● What you should do: Give the number of lines in the material below that hold "sidebar", and nothing besides.

● Information provided:
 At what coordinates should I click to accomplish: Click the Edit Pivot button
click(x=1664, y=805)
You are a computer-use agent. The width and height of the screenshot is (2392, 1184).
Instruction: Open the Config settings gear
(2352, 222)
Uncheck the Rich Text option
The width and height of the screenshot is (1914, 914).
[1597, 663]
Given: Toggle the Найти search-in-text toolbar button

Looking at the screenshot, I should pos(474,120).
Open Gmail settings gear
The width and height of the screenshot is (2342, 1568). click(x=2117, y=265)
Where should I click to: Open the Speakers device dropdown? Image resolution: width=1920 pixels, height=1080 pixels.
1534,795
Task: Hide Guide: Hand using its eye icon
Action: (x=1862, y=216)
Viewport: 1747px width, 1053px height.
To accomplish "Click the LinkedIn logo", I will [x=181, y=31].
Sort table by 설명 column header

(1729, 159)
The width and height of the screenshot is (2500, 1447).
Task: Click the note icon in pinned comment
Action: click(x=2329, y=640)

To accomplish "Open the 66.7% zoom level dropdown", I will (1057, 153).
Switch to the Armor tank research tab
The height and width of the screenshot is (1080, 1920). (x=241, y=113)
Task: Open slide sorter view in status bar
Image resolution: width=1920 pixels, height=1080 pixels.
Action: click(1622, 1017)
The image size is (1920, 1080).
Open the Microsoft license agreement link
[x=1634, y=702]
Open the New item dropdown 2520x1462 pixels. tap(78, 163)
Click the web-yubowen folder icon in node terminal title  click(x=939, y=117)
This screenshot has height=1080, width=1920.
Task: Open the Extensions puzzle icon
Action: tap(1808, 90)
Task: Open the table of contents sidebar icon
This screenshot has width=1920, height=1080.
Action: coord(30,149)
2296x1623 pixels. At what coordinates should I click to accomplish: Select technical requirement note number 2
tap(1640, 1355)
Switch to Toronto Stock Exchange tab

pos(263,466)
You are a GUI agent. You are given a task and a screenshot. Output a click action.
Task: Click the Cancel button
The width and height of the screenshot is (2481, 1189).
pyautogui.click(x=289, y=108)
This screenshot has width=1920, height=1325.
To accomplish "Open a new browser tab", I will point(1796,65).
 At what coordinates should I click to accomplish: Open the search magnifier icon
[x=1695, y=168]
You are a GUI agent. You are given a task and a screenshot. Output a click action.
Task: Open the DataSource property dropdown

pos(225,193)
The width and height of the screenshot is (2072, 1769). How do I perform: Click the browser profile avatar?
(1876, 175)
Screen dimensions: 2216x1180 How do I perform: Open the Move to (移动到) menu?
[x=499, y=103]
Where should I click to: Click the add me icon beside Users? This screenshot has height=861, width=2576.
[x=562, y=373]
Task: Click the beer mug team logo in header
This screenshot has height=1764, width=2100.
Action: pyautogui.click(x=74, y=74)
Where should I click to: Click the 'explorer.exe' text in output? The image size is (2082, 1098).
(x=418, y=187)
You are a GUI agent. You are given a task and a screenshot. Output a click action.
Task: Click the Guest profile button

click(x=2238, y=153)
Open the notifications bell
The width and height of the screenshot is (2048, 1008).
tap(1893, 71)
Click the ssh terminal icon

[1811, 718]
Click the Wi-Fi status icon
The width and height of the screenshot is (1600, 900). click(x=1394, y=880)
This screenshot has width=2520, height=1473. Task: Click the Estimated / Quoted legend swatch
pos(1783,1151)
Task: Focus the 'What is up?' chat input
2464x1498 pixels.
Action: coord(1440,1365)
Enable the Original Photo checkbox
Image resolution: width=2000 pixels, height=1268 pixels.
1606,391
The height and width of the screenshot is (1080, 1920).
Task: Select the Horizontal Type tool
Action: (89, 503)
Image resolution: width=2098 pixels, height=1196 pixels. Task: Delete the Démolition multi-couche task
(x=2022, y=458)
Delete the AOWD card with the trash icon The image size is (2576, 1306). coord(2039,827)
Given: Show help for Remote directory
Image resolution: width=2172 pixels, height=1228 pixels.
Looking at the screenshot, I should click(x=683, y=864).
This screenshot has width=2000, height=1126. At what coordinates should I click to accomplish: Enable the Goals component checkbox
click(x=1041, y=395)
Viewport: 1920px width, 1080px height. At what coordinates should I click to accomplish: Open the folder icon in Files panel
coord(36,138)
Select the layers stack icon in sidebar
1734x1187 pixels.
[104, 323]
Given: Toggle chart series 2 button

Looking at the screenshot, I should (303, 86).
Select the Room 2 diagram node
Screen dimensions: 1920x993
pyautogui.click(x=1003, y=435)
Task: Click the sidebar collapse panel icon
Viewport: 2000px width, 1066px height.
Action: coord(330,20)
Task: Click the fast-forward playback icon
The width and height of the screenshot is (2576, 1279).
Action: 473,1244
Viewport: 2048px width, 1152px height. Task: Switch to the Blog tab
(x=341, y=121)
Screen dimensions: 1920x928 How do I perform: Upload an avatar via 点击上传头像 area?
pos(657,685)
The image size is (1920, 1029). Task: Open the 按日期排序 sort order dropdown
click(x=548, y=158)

● Solved exercise: 3